Biomathematics / Computational Biology Colloquium
Stochastic modeling of blood vessel growth
Speaker: Luis L. Bonilla, Universidad Carlos III de Madrid, Department of Materials Science and Engineering and G. Millan Institute for Fluid Dynamics, Nanoscience and Industrial Mathematics
Location: Warren Weaver Hall 1314
Date: Tuesday, November 6, 2018, 12:30 p.m.
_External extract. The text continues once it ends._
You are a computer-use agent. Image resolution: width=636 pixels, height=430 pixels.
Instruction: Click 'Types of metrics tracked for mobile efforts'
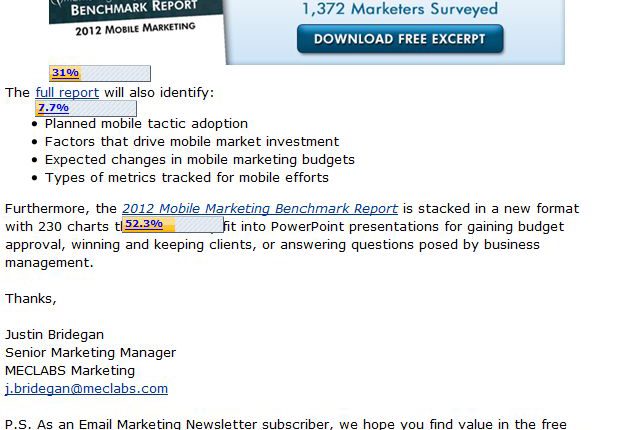(187, 178)
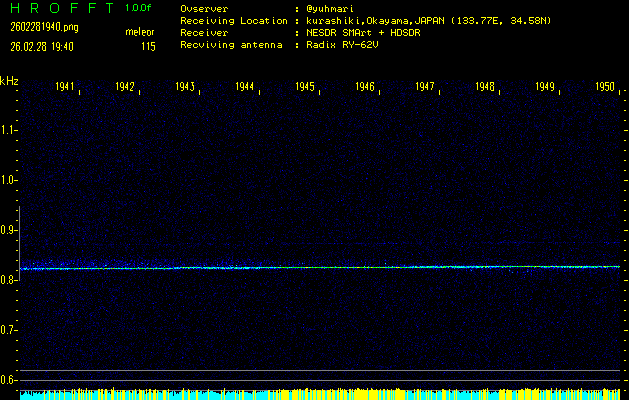
Task: Click the 1944 time marker
Action: pos(244,88)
Angiogenesis is the multiscale process of blood vessel formation and growth that brings oxygen and nutrients to hypoxic cells in tissues. While angiogenesis is fundamental in healthy organ growth and repair, its imbalance is behind many diseases, including cancer or forms of age-related macular degeneration. We consider simple two-dimensional stochastic models of angiogenesis representing cells at the tips of new blood vessels as active particles whose trajectories are the blood vessels themselves. Vessel tips are subject to chemotaxis and haptotaxis forces in Langevin equations and branch stochastically producing new tips. When one active tip meets a preexisting vessel (trajectory of another tip) joins it and ceases to be active, a process called anastomosis. The same occurs when it arrives at the hypoxic region. Thus anastomosis is a killing point process that depends on the past history of the given realization. We have derived a deterministic equation for the density of active vessel tips containing source terms with memory characterizing anastomosis and branching. For simple geometries, the density of active tips evolves to a soliton-like wave whose shape and velocity follow simple differential equations. Numerical simulations of the stochastic process confirm our findings, which could be helpful for angiogenesis control.